EASTON — Sts. Peter & Paul Elementary and High schools were closed Monday, March 10, in response to a school shooting threat posted online.

A police investigation determined an 18-year-old man in the Midwest posted the threat, Easton Police said. Officers there determined he had no access to weapons; the man said it was a joke and apologized.

“Sadly, we had to experience a situation like this today at SSPP,” Dr. Faye Schilling and James Nemeth wrote in a joint e-mail. “However, this event allowed us to utilize and practice elements of our crisis response and management plan and to work with local law enforcement in helping to ensure the safety of our students and community....”

Nemeth is principal of Sts. Peter & Paul High School; Schilling is principal of the elementary school.

The Easton Police Department was informed March 10 of the threat.

According to police, in the threat, the school shooting was to occur at Sts. Peter and Paul High School on March 11, police said. In the posting, it made reference to Nick Cruz, the shooter in Parkland, Fla., and using an AR-15. Investigators with EPD were called in to investigate who posted the message and assess if the threat was legitimate.

After an extensive investigation, investigators learned the identity of the suspect, police said. A law enforcement agency in the suspect’s Midwest state was contacted to assist in the investigation. Officers were sent to the suspect’s home and contact was made.

The individual was identified as an 18-year-old man. Officers conducted a search of the man’s home and found he had no access to weapons, Easton Police said. The man also admitted to posting the threat and informed officers it was a joke. The suspect was apologetic and officers cleared the home without incident.

Officers of the Easton Police Department, with the assistance of the Maryland State Police and Dorchester County Sheriff’s Office explosives detection K-9s, scanned the schools Monday for any firearms or explosives. Nothing was found.

Officers also conducted an internal and external security sweep of the campus, after which EPD declared an all-clear.

Students will return to school Tuesday, March 12, officials said in the email.

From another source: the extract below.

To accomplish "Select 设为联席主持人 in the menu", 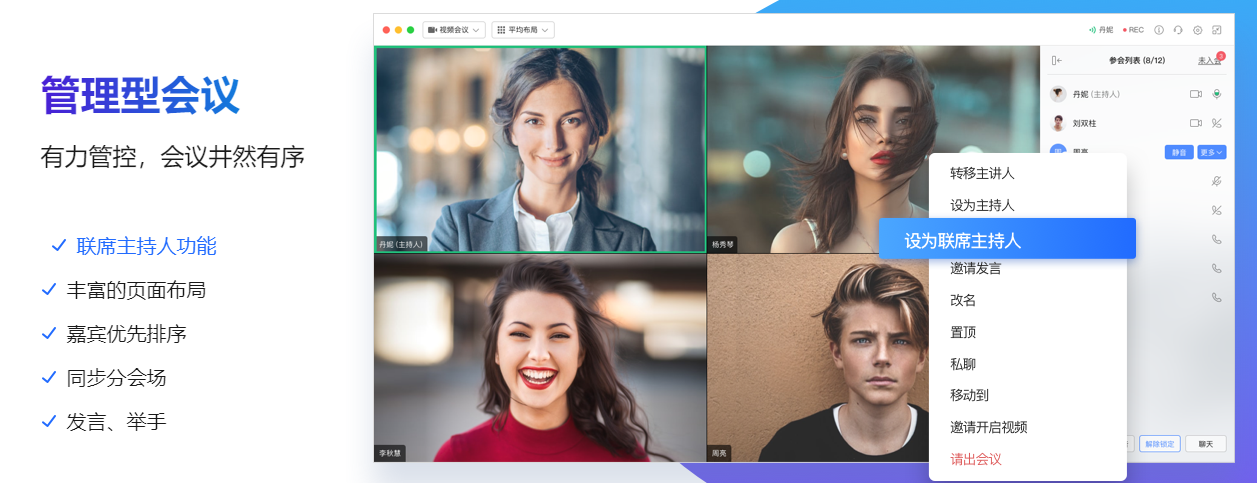I will 1007,240.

“We will be discussing the matter with our students and staff in an age-appropriate manner and setting,” the principals wrote. “We have designated one of our emergency drills this semester to practice a campus-wide lock-down for an intruder/active shooter.”

The principals also encouraged parents to talk to their children about such situations, learn about the warning signs, stress that students’ safety is the school’s priority, refrain from speculation and rumor and to pray for young people’s health and courage to say and do the right things.